The right people must not be here.:wink2: I don't know your code so I can't say for sure what you need to do. For instance-
Trap arm lengths vary. Vertical wet vent code varies. DFU's for washing machines and kitchen sinks vary per code. 
Also, suds relief code comes into play with fixtures such as washing machines.
But, to answer your questions based on UPC-
a) It would need to be 3" - the wet vent section is to be 1 pipe size larger than the drain served, which is 2" for both KS or WM
b)2 times the diameter of the trap arm
c)Washer trap must be 6" above the floor. No dimension specified for a sink trap height.
Again- these are UPC requirements. I briefly searched for your code but didn't really find an answer.


----------



## FamMan (Aug 2, 2015)

So, when I combine drains, it has to be one size larger. That makes it a 3" drain. Got it. 

Suds relief code?


----------



## Old Thomas (Nov 28, 2019)

Use a double sanitary tee so the drains are opposite each other. It is not a wet vent unless another fixture shares the pipe on a higher floor. 2” is ok.


----------



## FamMan (Aug 2, 2015)

Thanks. Big help there. That alleviates my main concern.

The only other concern is that a washing machine inlet (where the hose from the washer deposits water into the drain in the wall) is supposed to be above the top of the washer right? I'm, assuming that's to prevent backup from high pressure water not draining fast enough.

So I'm wondering whether having a sink connected, and the sink sitting at a lower point than the washer, could cause issues with water backing up into the sink, from the washer.

Probably not, right?

Any input?


----------



## huesmann (Aug 18, 2011)

If you had a blockage (even partial) in the pipe after the two drains connect, then having the sink at a lower elevation than the washer inlet could cause backup into the sink.

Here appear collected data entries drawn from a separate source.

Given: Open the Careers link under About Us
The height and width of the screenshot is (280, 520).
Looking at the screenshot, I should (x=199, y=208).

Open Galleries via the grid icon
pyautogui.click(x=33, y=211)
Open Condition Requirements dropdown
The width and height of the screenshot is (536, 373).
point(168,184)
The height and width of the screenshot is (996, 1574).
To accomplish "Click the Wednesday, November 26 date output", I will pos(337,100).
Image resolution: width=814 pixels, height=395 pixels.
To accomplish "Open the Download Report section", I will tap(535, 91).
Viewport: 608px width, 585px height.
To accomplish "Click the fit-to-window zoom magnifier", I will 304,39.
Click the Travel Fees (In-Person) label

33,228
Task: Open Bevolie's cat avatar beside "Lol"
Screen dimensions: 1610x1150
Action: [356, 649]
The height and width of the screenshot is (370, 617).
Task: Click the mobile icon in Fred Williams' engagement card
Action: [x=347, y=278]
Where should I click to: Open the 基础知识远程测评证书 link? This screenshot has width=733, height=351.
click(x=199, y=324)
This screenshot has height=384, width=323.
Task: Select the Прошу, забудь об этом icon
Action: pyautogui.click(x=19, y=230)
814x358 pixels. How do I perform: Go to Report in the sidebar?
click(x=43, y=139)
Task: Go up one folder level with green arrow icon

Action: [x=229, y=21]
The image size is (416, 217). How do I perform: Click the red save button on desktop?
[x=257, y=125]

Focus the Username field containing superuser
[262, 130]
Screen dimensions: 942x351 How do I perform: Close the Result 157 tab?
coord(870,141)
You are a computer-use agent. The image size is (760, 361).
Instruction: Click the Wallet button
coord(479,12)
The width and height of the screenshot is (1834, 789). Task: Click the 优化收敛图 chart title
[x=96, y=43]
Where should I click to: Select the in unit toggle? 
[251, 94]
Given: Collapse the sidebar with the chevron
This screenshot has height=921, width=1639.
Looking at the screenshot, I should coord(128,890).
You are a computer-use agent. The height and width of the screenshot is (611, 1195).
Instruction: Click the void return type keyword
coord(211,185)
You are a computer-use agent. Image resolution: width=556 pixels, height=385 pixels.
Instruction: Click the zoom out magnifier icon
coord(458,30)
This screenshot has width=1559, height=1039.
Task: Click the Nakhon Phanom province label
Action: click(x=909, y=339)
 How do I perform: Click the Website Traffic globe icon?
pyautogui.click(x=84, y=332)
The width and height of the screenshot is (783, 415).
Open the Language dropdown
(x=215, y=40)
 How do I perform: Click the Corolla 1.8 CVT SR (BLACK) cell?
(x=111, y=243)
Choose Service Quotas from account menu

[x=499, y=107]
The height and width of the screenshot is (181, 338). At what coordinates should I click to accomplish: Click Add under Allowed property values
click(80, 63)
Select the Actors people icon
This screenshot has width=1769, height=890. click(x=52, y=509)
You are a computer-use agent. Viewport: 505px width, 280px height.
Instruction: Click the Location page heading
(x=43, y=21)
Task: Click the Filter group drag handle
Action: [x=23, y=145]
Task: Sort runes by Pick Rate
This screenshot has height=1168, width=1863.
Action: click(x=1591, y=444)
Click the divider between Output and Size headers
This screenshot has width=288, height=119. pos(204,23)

If the top edge of the sink is lower than the washer outlet, then a backup could cause flooding. OTOH, backing up into the sink _is_ kinda like an expansion tank.


----------



## Ghostmaker (Mar 2, 2013)

Your under IPC code same as what I inspect. 



406.2 *Waste connection. *The waste from an automatic clothes washer shall discharge through an air break into a standpipe in accordance with Section 802.4 or into a laundry sink. The trap and fixture drain for an automatic clothes washer standpipe shall be not less than 2 inches (51 mm) in diameter. *The fixture drain for the standpipe serving an automatic clothes washer shall connect to a 3-inch (76 mm) or larger diameter fixture branch or stack.* Automatic clothes washers that discharge by gravity shall be permitted to drain to a waste receptor or an approved trench drain. 
*SECTION 407*

*Your upper sink can be 2 inch but where the washer sink drain's into the tee it must increase to 3 inch pipe size.*



*FIXTURE DRAIN. *The drain from the trap of a fixture to a junction with any other drain pipe.


*FIXTURE BRANCH. *A drain serving two or more fixtures that discharges to another drain or to a stack.


*The fixture drain for the standpipe serving an automatic clothes washer shall connect to a 3-inch (76 mm) or larger diameter fixture branch or stack.*

You cannot use this to wet vent the bathroom because a washer is not a bathroom group fixture.


*BATHROOM GROUP.*A group of fixtures consisting of a water closet, lavatory, bathtub or shower, including or excluding a bidet, an emergency floor drain or both. Such fixtures are located together on the same floor level.


912.1 *Horizontal wet vent permitted. *Any combination of fixtures within two *bathroom groups* located on the same floor level is permitted to be vented by a horizontal wet vent. The wet vent shall be considered the vent for the fixtures and shall extend from the connection of the dry vent along the direction of the flow in the drain pipe to the most downstream fixture drain connection to the horizontal branch drain. Each wet-vented fixture drain shall connect independently to the horizontal wet vent. Only the fixtures within the bathroom groups shall connect to the wet-vented horizontal branch drain. Any additional fixtures shall discharge downstream of the horizontal wet vent.


I would suggest you contact your local plumbing inspector and show him a complete drawing when you get your permit.


----------